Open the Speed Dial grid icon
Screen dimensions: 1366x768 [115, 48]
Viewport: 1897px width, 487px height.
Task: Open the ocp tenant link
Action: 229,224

==

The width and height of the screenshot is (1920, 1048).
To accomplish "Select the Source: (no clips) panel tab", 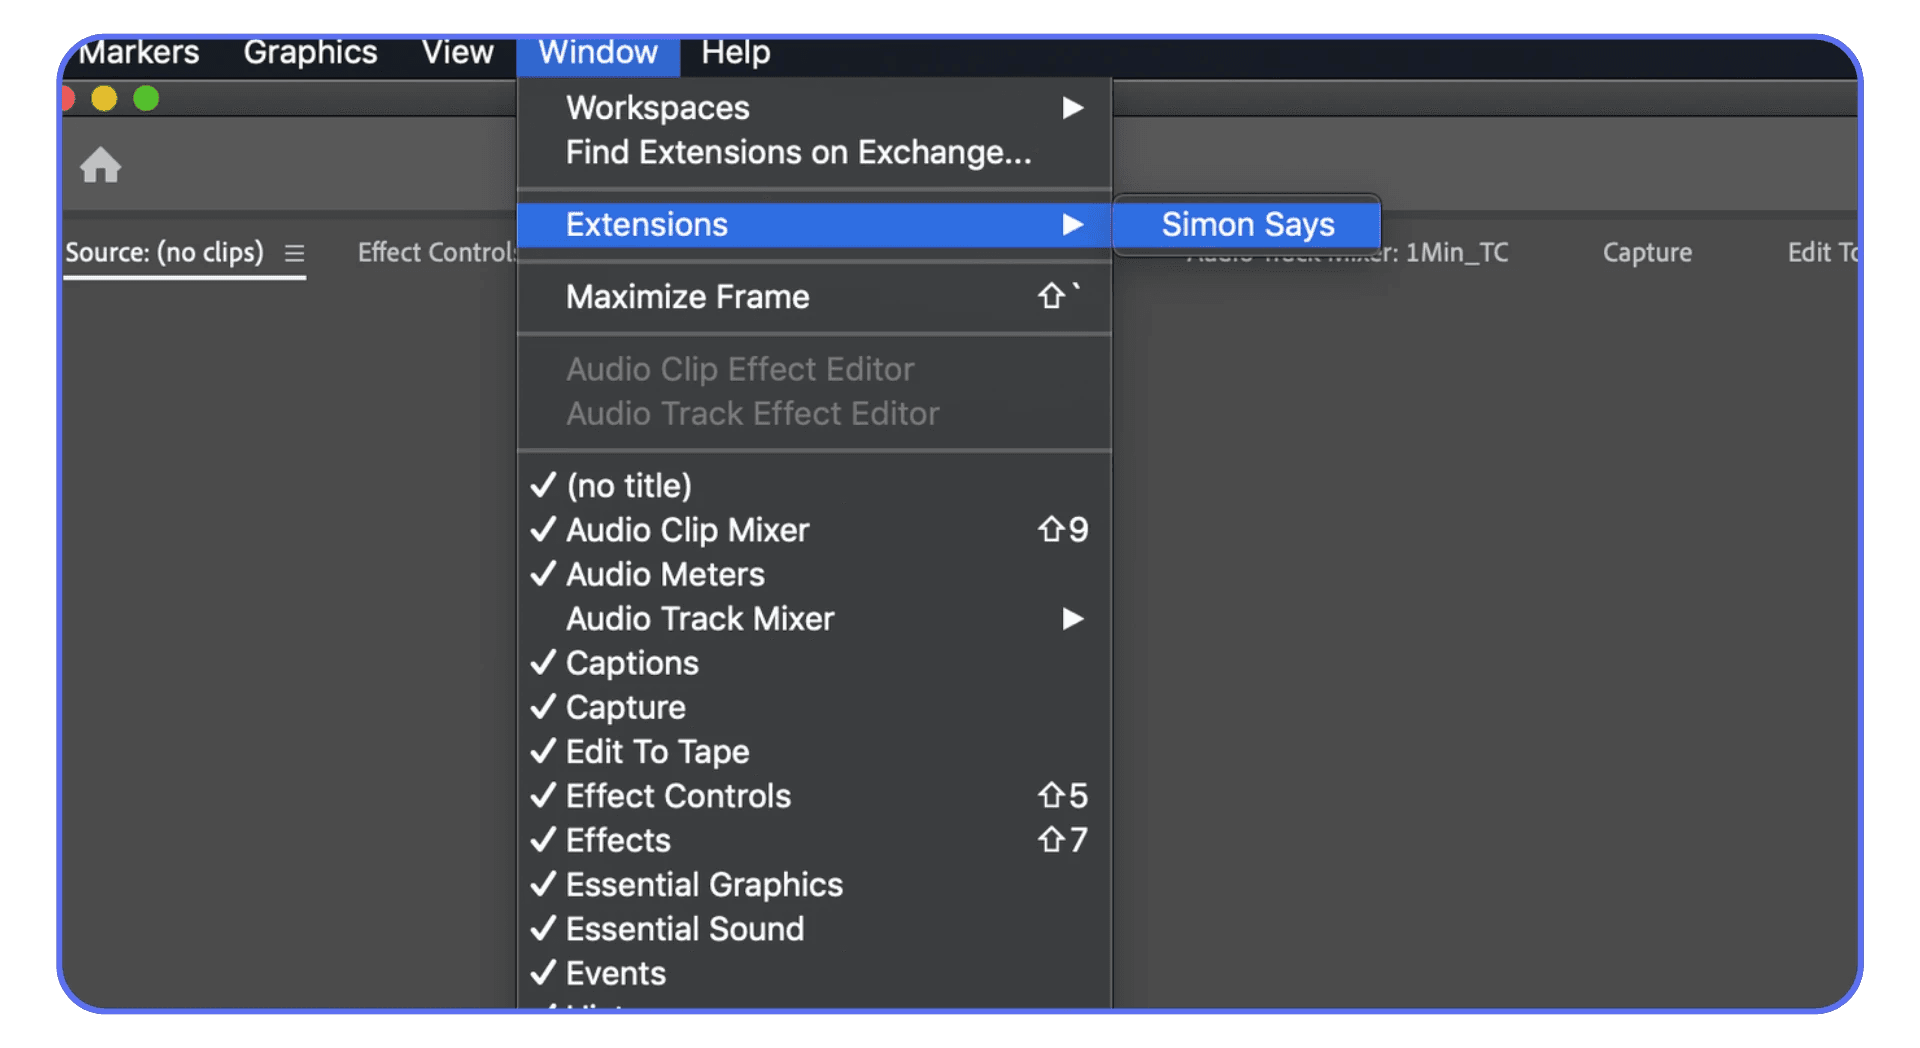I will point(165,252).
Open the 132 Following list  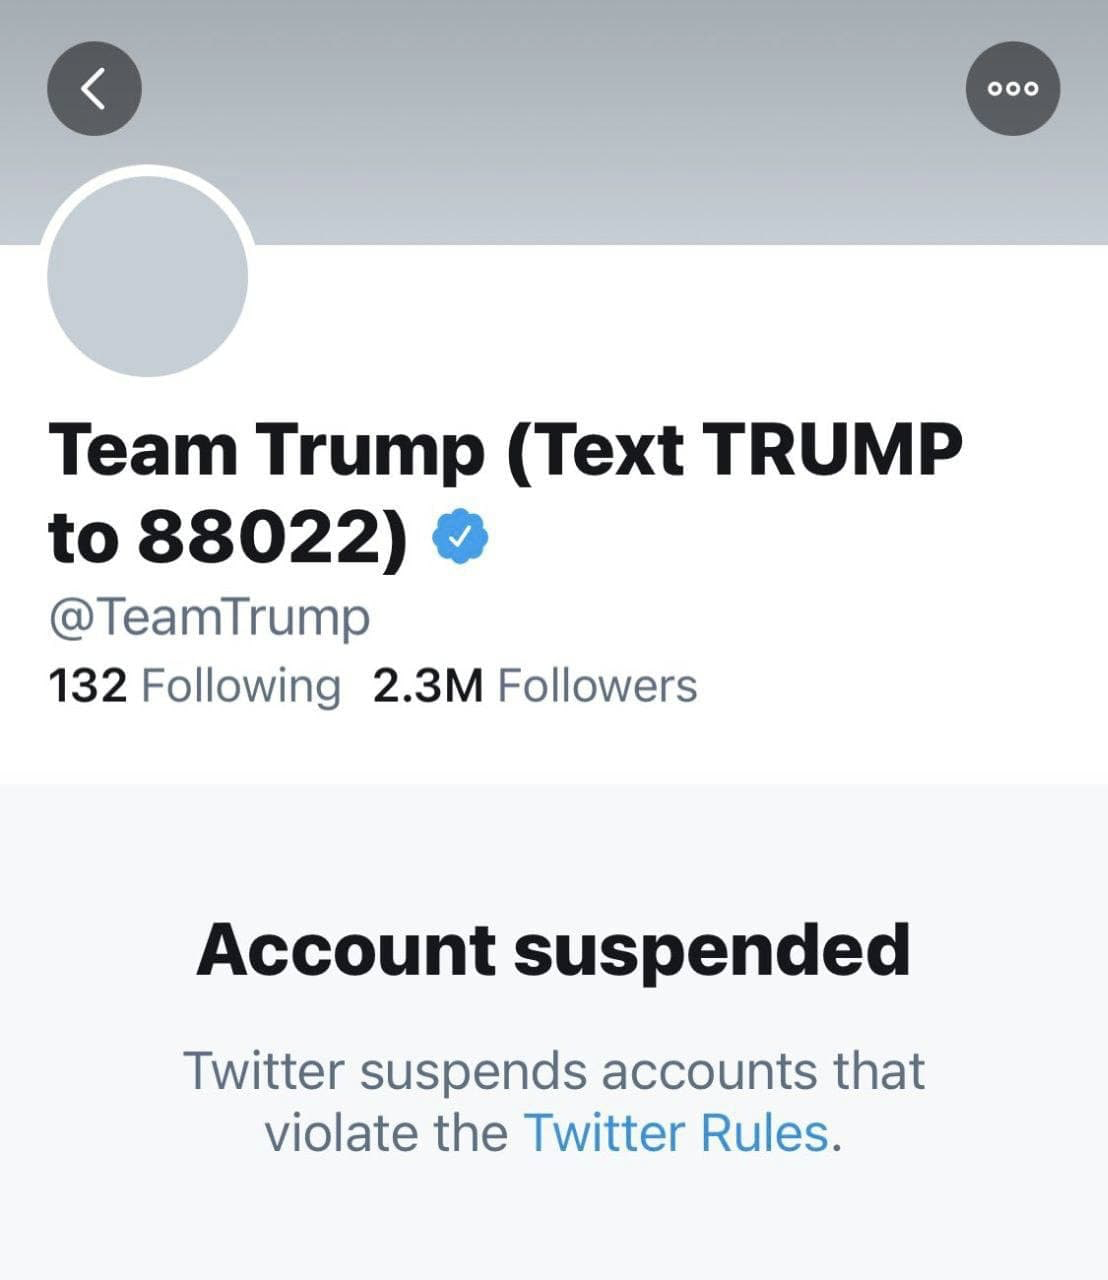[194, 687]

PROBLEM TO SOLVE: Please count the lines above that contain the string "height", treating uppercase and lowercase as different. Give only the number.

COMPLETE RESPONSE: 2